Inicia revisión obligatoria del T-MEC entre amenazas de Trump y presión por prórroga

Ciudad De México, 01 de julio de 2026.- El futuro del Tratado entre México, Estados Unidos y Canadá (T-MEC) entra este miércoles en una etapa decisiva con el inicio de la revisión obligatoria prevista en el propio acuerdo comercial. La reunión trilateral, que se realizará de manera virtual, marca el comienzo formal del proceso de revisión del tratado, que entró en vigor el 1 de julio de 2020.

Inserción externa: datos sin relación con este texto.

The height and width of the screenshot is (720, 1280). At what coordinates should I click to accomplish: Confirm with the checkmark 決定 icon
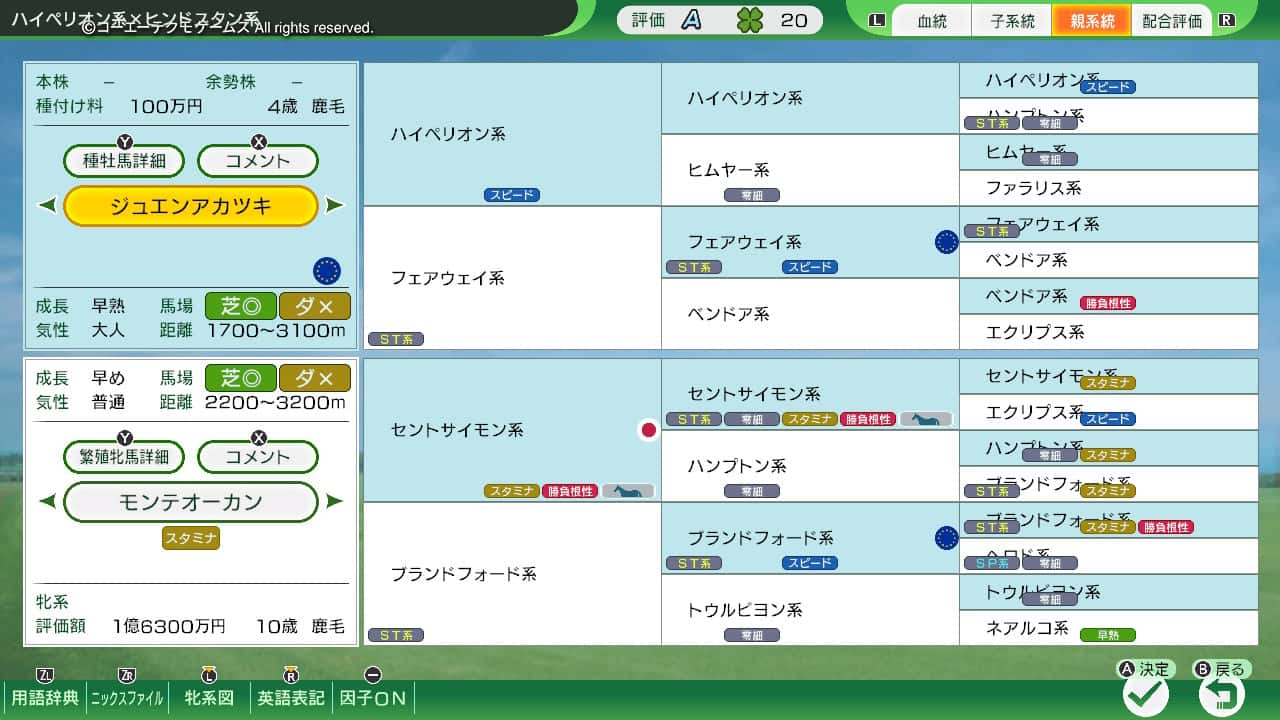(x=1145, y=694)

El proceso se da en medio de las amenazas del presidente estadounidense, Donald Trump, de abandonar el pacto si no obtiene cambios que favorezcan la manufactura de Estados Unidos. La administración Trump ha insistido en que el tratado no ha logrado frenar la deslocalización de empresas ni reducir el déficit comercial estadounidense con sus vecinos. En contraste, México y Canadá han manifestado públicamente su intención de prorrogar el acuerdo por otros 16 años.

Entre las principales propuestas de Washington destaca un endurecimiento de las reglas de origen para la industria automotriz. La Casa Blanca plantea elevar del 75 al 82% el contenido regional que debe tener un vehículo para acceder al libre comercio y exige que al menos la mitad de los componentes de un vehículo provengan de Estados Unidos. El gobierno estadounidense también busca ampliar estos requisitos a nuevas autopartes y a industrias como la electrónica, así como modificar disposiciones relacionadas con el comercio agrícola, los metales y otros sectores estratégicos para incentivar una mayor producción dentro de su territorio.

Ante estas exigencias, el gobierno mexicano ha fijado una línea roja en las propuestas estadounidenses para limitar las exportaciones agrícolas mexicanas durante las temporadas de cosecha en Estados Unidos. El secretario de Economía, Marcelo Ebrard, advirtió recientemente que México no aceptará restricciones de ese tipo y aseguró que, de concretarse, el país buscaría proveedores alternativos para productos agrícolas estadounidenses, incluido el maíz. Ebrard ha advertido además que someter al tratado a revisiones anuales generaría incertidumbre para las inversiones necesarias para fortalecer las cadenas productivas de Norteamérica.

Sobre el escenario de no llegar a un acuerdo de extensión, la presidenta de México, Claudia Sheinbaum, declaró: “Si el día de hoy no hay la decisión de Estados Unidos de prorrogar 16 años, el tratado se mantiene por los próximos 10 años que es su vigencia hasta el 2036 y se revisaría cada año”.

Aunque especialistas consideran que las amenazas de Trump forman parte de una estrategia de negociación, empresarios de Estados Unidos, México y Canadá observan con preocupación el proceso. Sectores como el automotriz, el agrícola y el acerero dependen de cadenas de suministro profundamente integradas desde hace más de tres décadas, por lo que un eventual debilitamiento del T-MEC podría afectar inversiones, empleo y comercio regional.